In the face of this appalling reality, it is tempting to seek comfort in the notion that crimes against children were the dark lining to a silver cloud of good intentions. On Saturday, for example, my colleague Breda O'Brien quoted a passage from the recently published inquiry by the Australian Senate, pointing out that "for many child migrants their experiences in the Australian institutions were positive".

This seems to imply that abuse by Christian Brothers was the exception rather than the rule. In fact, a reading of the full report (it is available on the internet, at the Australian Senate site) makes it absolutely clear that it means the opposite. The report makes a distinction between many of the institutions that took part in the child migrant scheme (Barnardo's, for example) and for the most part treated children well, and, quite specifically, the Christian Brothers of Ireland.

After the passage that Breda quoted, it says that "the allegations of regular sexual assault involved children in the care of only a small number of institutions . . . Of the 207 public and confidential submissions received from individual child migrants, 38 recounted episodes of sexual assault.
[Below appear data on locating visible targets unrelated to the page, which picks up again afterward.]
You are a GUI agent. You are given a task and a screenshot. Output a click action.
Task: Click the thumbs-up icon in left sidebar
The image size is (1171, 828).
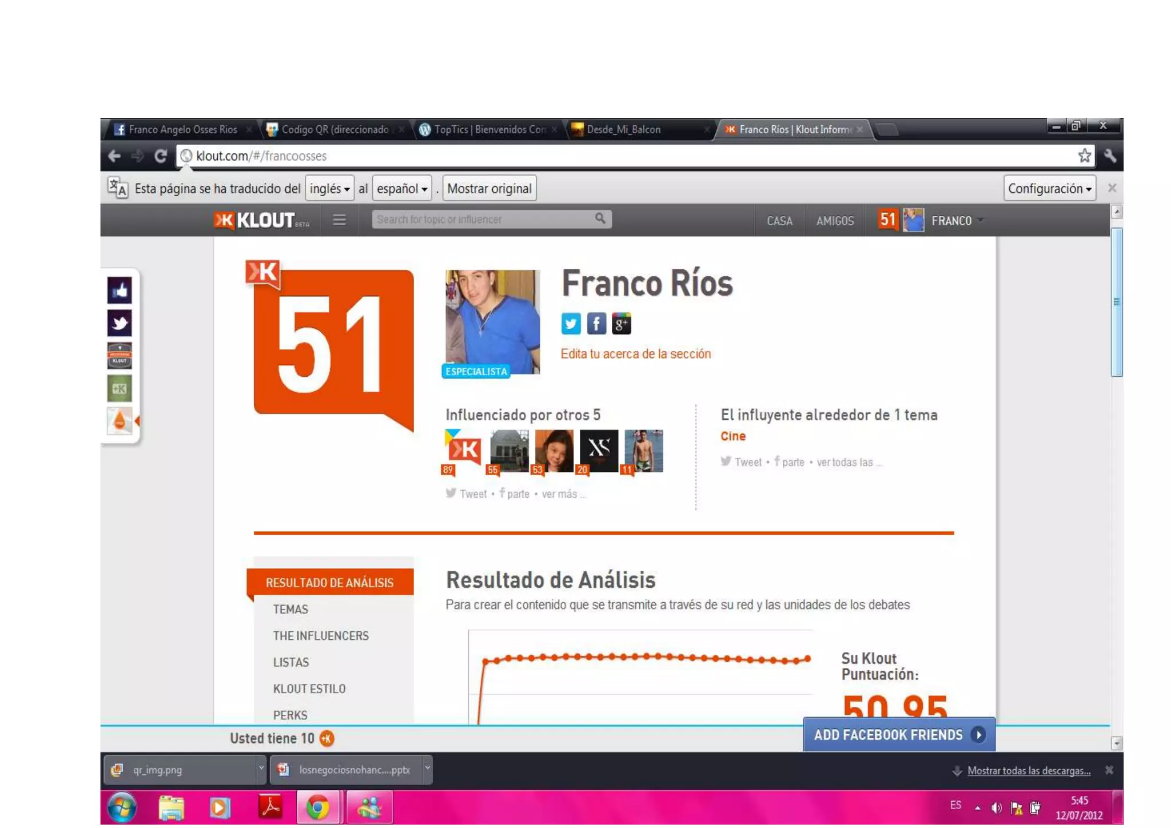tap(120, 290)
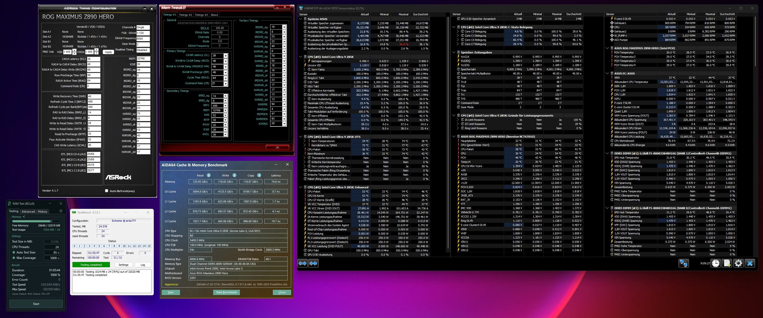Click HWiNFO collapse columns arrows icon
The width and height of the screenshot is (763, 318).
coord(313,263)
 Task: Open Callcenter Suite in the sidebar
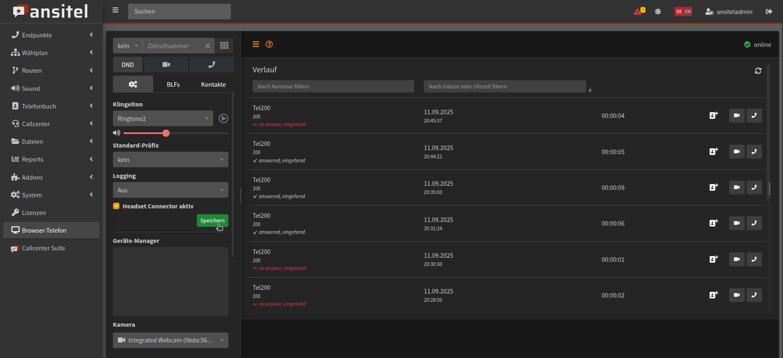click(x=43, y=248)
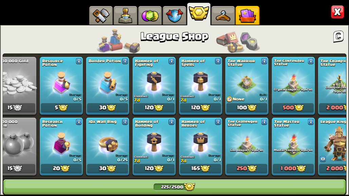Screen dimensions: 349x196
Task: Show info for Builder Potion
Action: click(125, 61)
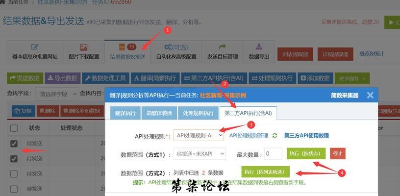Screen dimensions: 400x196
Task: Open the 更多操作 dropdown button
Action: coord(352,78)
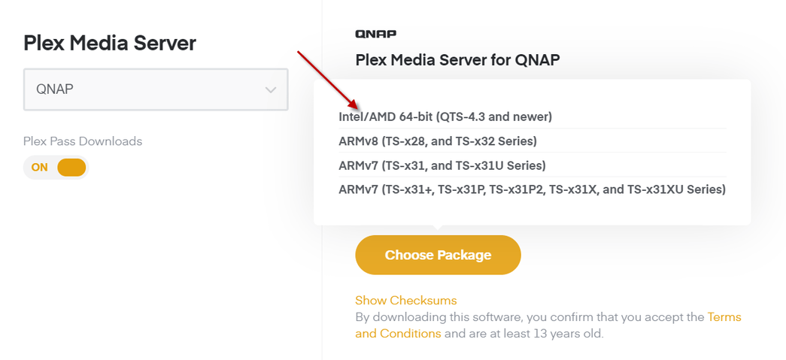This screenshot has height=360, width=786.
Task: Open the QNAP platform dropdown
Action: [155, 89]
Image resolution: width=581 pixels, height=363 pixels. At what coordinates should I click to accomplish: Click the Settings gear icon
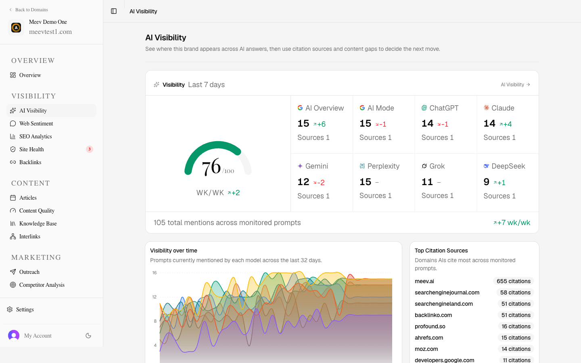10,309
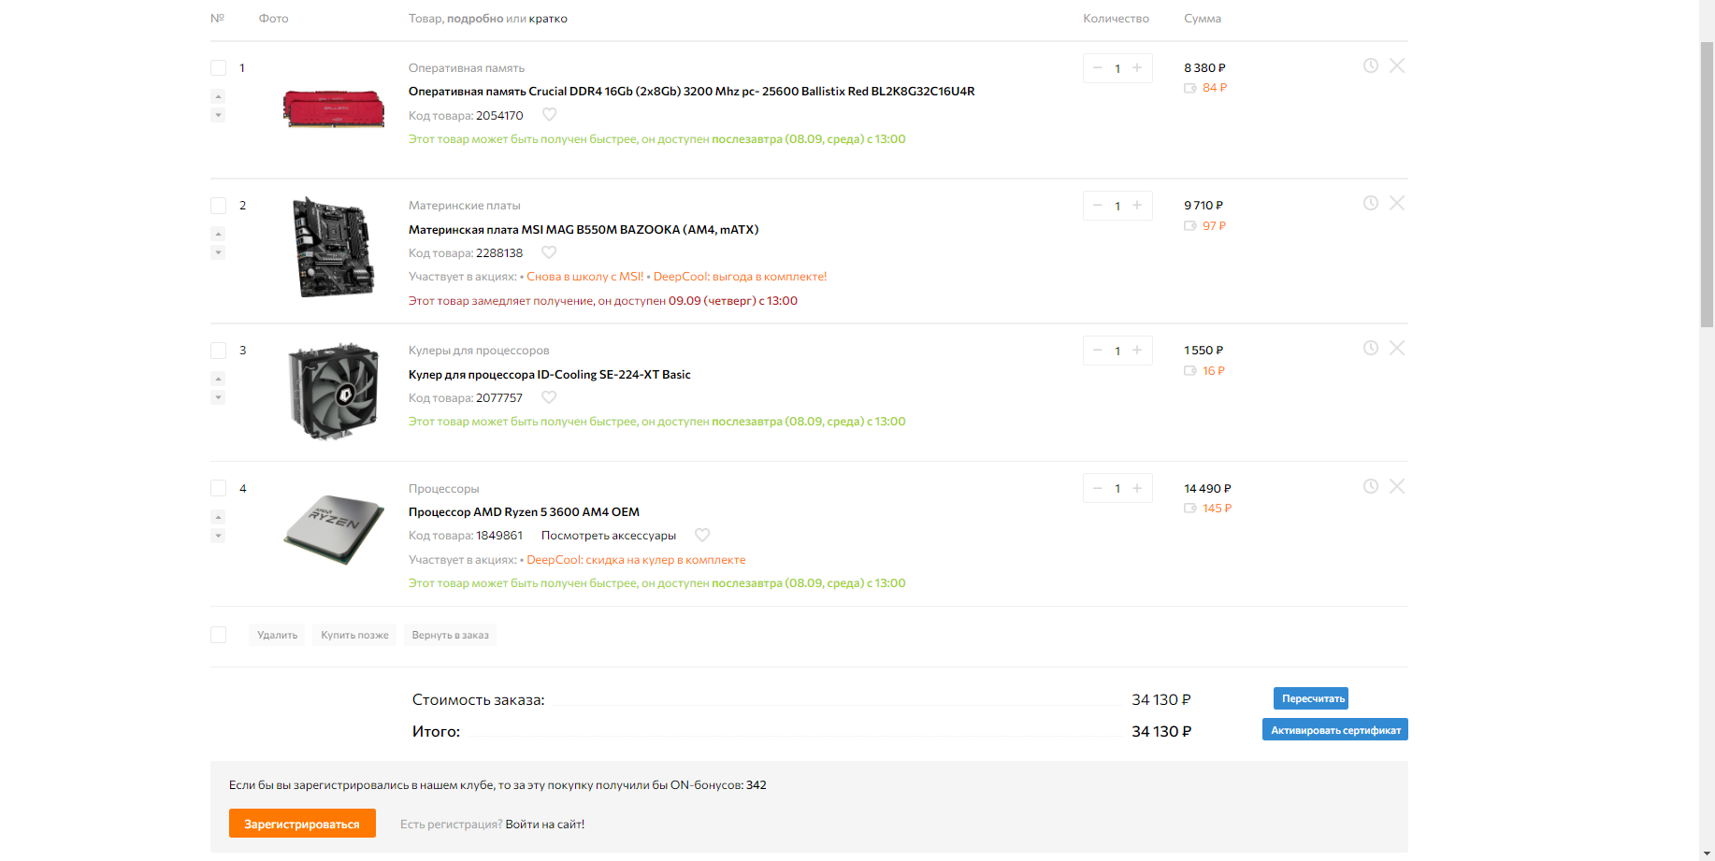Check the checkbox for item 1

click(219, 68)
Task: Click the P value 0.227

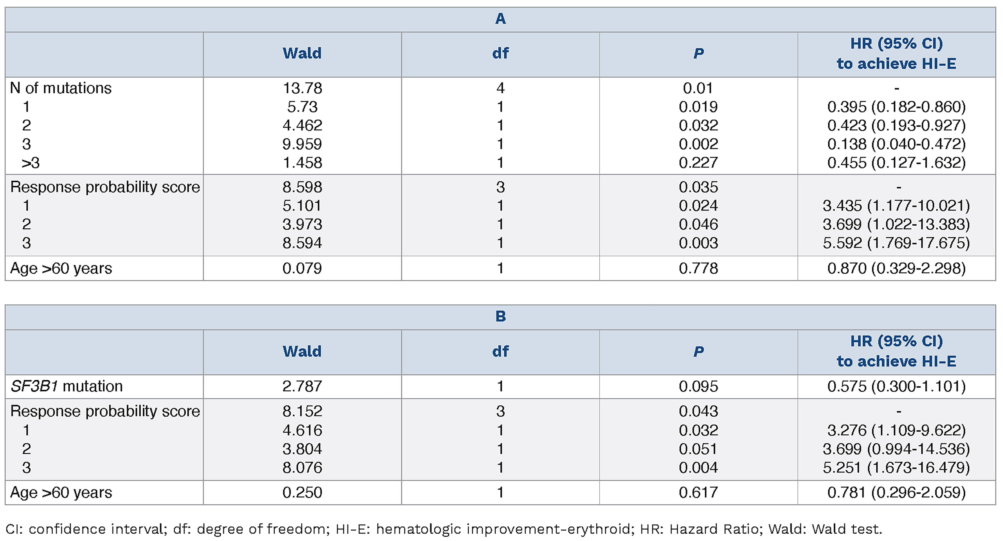Action: coord(698,163)
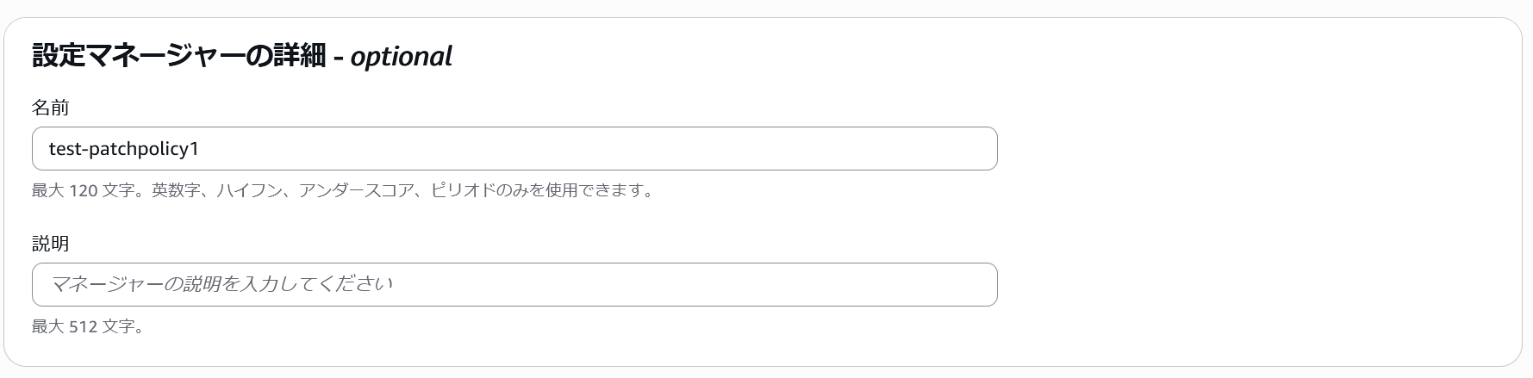Click the 最大 512 文字 helper text

[x=88, y=326]
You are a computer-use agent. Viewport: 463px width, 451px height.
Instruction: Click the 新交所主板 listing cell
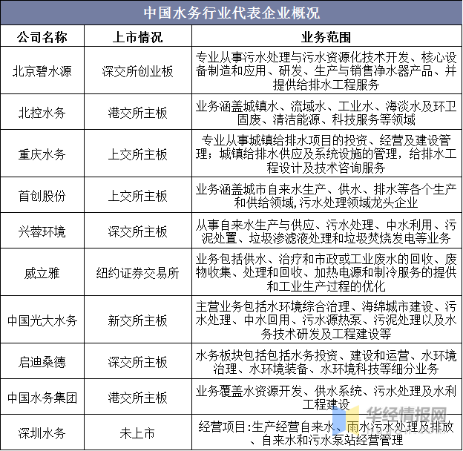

All but 14 of these - almost two-thirds - were from Christian Brothers institutions in Western Australia."

It may sound over-dramatic to say that the only parallel for what we are talking about here is something like the rape camps of Bosnia. But it isn't. The Australian report talks of "systemic criminal sexual assault and predatory behaviour by a large number of the brothers over a considerable period of time. Evidence was given of boys being abused in many ways for the sexual gratification of the brothers, of boys being terrified in bed at night as brothers stalked the dormitories to come and take children to their rooms, of boys as 'pets' of the brothers being repeatedly sodomised, and of boys being pressurised into bestial acts."

Getting our heads around this horror is hard. Both the inquiry in Australia and a similar, equally damning, parliamentary report in the UK note the inadequacy of the English language itself: "some of what was done there was of a quite exceptional depravity, so that terms like 'sexual abuse' are too weak to convey it." The words we need are these: a revered Irish institution ran rape camps on three continents.

The most immediate revelation in Prime Time's reports, however, is that of Irish involvement in schemes to allow the Brothers to escape the consequences of what the institution has done. Specific assets held by the Brothers in Canada have been transferred to an Irish-registered company, Richmond Newstreet, so as to put them beyond the reach of claims for compensation by the victims.

It is clear from the documentation obtained by Prime Time that even some of those directly involved in this operation feel queasy about it. Remarkably, for example, Des Lamont of L and P Financial Trustees of Ireland, the Dublin firm handling the business, felt it necessary in a letter to the Superior General of the Brothers, Edmund Garvey, to remind the order that "the dimension of justness may not be an automatic inclusion in the proposals of all the professional firms involved" and that the Brothers are supposed to "be compassionate in relation to any who have suffered hurt or harm".

Likewise, the head of the Canadian province, Brother Barry Lynch, wrote a long soul-searching letter to Brother Garvey in 1996, questioning the "moral rightness" of the strategy of using legal and financial devices to escape responsibility. He wrote of a "situation in which survivors may not be fairly and equitably compensated, in which justice and healing of harm are not foremost in our minds but getting the issue of compensation behind us and moving on with our mission are foremost in our thinking". Yet that situation is exactly the one that still prevails.

A decade ago, the nation went hysterical when, in the course of a World Cup soccer game, Eamon Dunphy was thought (wrongly) to have declared himself ashamed to be Irish. Yet here is something that really should make us ashamed to be Irish: decades of systematic paedophilia carried on in the name of Ireland and of Christ against children on three continents. What are we doing to restore our good name?